TMMOB Jeoloji Mühendisleri Odası olarak defalarca afetlere karşı “dirençli ve sürdürülebilir” kentler yaratmak yerine, kentsel imar rantını yönetmeye yönelmiş kentsel dönüşüm politikalarının İstanbul Üniversitesi-Cerrahpaşa’ da yaşanan süreçte olduğu gibi vahim sonuçlara gebe olacağını ifade etmiştik. 

İstanbul İli ve yakın dolayı jeolojik olarak, Erken Paleozoyik’ten günümüze değin süren geniş zaman aralığında, litolojik olarak birbirinden oldukça farklı sedimanter, metamorfik ve magmatik kaya birimlerinden oluşan bir arazi üzerine yerleşmiştir. Her ne kadar kaya birimlerinin olduğu alanlar sağlam kabul edilse de, üst kısımlarındaki alterasyon (kimyasal bozunma) ve ayrışmalar (fiziksel dağılma) bu birimlerin dayanımlarını oldukça düşürmekte ve kayaçların ilksel özelliğini kaybetmelerine sebep olmaktadır. Örneğin Sütlüce’de 24 Temmuz 2018 tarihinde çöken bina jeolojik çalışmalarda “Trakya Formasyonu” olarak adlandırılan ve genellikle kumtaşı ile kil taşlarından oluşan kaya birimlerinden oluşuyor olsa dahi, derinlerde çok sağlam ve dayanıklı olan bu kayaçlar yüzeye yakın kesimlerde, kimyasal bozulmayla ayrışmış; çok çatlaklı yapısıyla fiziksel olarak parçalanmıştır. Bu yüzden yüzeye yakın yerlerde killeşmiş toprağımsı bir kesim bulunmaktadır. Bu çürümüş kısım suya karşı duyarlıdır, çabuk bozulabilir. Bu ayrışmış, bozulmuş kısım üzerinde ise doğal yamaç molozu ile dolgu malzemesi bulunmaktadır. Tüm bu jeolojik malzeme kaymayı etkilemiş, inşaat kazı alanındaki istinat duvarının çökmesi sonucu toprak kayması meydana gelmiş ve bu alandaki 4 katlı bir bina kaymanın hemen ardından kısa bir süre sonra çökmüştür.

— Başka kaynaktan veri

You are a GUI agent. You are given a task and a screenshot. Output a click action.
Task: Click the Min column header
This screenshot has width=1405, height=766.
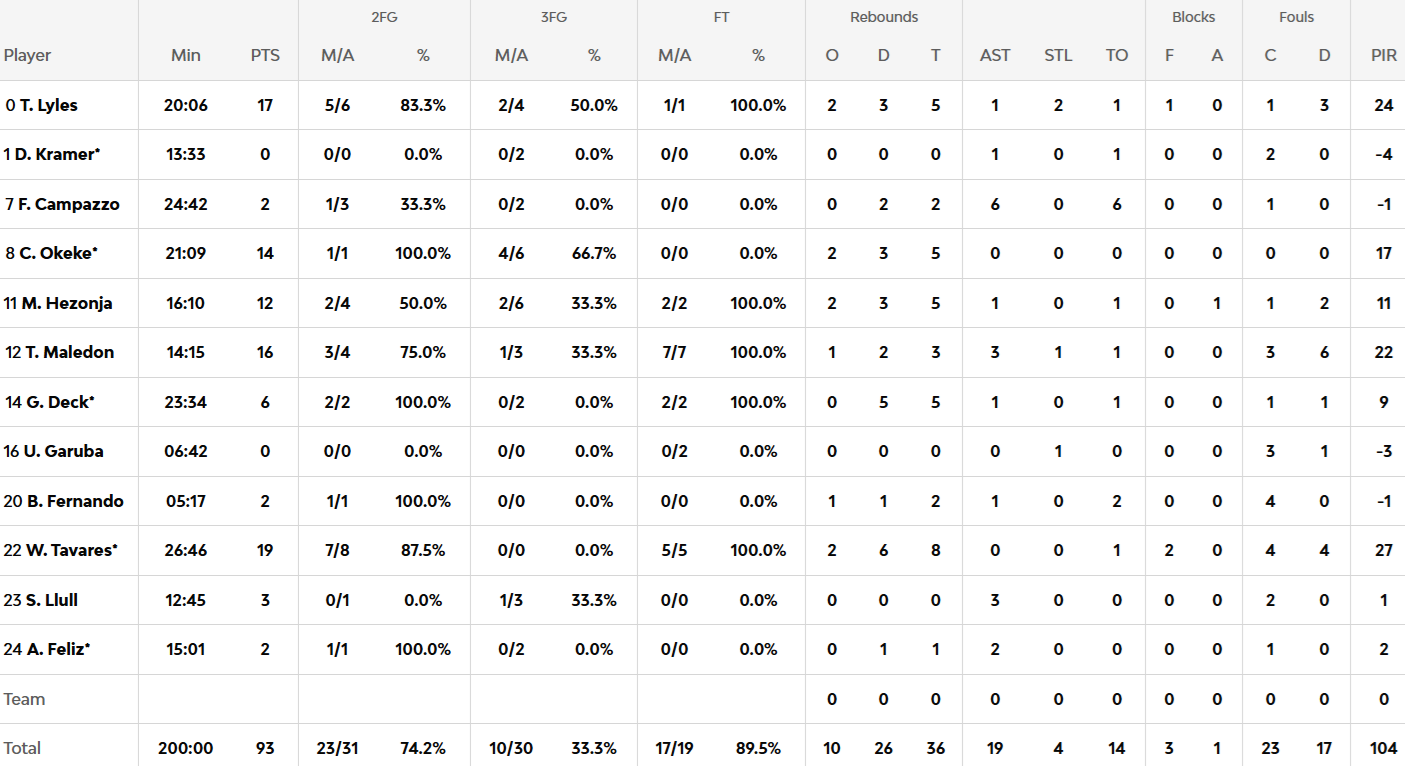pyautogui.click(x=186, y=56)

Sedimanter kaya birimlerinin en yaygın olduğu alan İstanbul İlinin Avrupa yakasıdır. Özellikle ilin güneyinde görülen Çekmece ve Danişmen Formasyonları genç oluşuklar olup deprem dalgalarını büyütme eğilimdedir. Özellikle Çekmece Formasyonunun üyesi olan Güngören killeri bu bölgelerde depreme en dayanıksız birim olarak karşımıza çıkmaktadır. 1999 yılındaki büyük Marmara depreminde İstanbul ili sınırları içerisindeki hasarlı yapıların çoğunun bu Güngören killeri üzerine kurulu yapılarda görülmesi, bu birimin hassasiyeti konusunda üzerinde durulmasını zarüri kılmaktadır. Yine birçok alanda görülen kontrolsüz dolgu sahaları ve alüvyonal birikintiler ve dere yataklarına yerleşmiş yapı stokları da bu bölgedeki sorunlu alanların başında gelmektedir. Özellikle batı kesiminin yerleşim alanlarında en önemli mühendislik sorunu kıyı dolgu alanları, kıyı ve vadi yamaçlarında kolayca ortaya çıkabilen heyelanlanmalardır. Buralarda yer alan jeolojik ortam önce aktarılmış, örselenmiş ve karılmış (heterojen) zeminlerden oluşmaktadır. Çoğu durumda doğal koşullarda duraylı duran bu yamaçlar, yanlış uygulamalar ve deprem sırasındaki devrevi (tekrarlı) yükler altında kolayca yeniden heyelanlanabilmektedir.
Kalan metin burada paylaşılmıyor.